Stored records
>>>
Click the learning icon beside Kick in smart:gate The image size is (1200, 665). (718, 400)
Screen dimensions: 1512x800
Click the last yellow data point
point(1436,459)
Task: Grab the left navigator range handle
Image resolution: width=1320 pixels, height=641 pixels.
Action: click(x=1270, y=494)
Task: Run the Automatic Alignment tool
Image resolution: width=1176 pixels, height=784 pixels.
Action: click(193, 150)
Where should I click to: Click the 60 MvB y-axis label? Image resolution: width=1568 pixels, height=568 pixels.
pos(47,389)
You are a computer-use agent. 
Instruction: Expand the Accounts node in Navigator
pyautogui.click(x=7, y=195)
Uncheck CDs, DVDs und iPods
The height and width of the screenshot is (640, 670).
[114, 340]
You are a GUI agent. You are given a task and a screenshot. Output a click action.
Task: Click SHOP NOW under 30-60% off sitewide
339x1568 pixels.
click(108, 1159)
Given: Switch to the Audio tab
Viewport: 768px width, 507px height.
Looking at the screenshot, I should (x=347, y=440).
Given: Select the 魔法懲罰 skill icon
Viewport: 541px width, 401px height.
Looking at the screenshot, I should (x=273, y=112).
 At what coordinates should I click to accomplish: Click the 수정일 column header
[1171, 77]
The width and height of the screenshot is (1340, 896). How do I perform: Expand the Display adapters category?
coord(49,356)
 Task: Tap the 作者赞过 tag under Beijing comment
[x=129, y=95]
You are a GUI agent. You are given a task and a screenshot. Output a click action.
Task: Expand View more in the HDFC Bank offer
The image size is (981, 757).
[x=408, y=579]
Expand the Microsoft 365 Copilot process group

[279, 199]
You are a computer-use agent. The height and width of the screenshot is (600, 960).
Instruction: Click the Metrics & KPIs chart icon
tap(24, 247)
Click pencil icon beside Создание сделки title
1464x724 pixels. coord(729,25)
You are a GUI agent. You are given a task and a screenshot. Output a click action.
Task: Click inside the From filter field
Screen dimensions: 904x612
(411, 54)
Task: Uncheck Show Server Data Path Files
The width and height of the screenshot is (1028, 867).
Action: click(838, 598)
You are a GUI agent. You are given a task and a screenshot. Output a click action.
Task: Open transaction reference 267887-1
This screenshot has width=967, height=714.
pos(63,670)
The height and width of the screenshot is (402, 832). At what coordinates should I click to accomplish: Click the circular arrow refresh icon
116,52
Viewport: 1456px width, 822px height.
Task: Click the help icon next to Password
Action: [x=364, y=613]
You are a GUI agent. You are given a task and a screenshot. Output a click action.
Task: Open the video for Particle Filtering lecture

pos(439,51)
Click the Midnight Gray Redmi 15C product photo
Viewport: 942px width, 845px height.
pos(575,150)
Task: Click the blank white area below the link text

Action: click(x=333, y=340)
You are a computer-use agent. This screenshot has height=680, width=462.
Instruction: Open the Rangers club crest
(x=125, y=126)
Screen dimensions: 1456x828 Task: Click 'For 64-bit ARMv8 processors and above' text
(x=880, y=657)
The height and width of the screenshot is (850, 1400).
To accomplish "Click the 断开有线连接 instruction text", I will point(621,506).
<<<
- WHAT NEEDS TO BE DONE: The expected output is one number: how many lines of the data above hold the string "Uncheck".

- RESPONSE TO THIS TASK: 2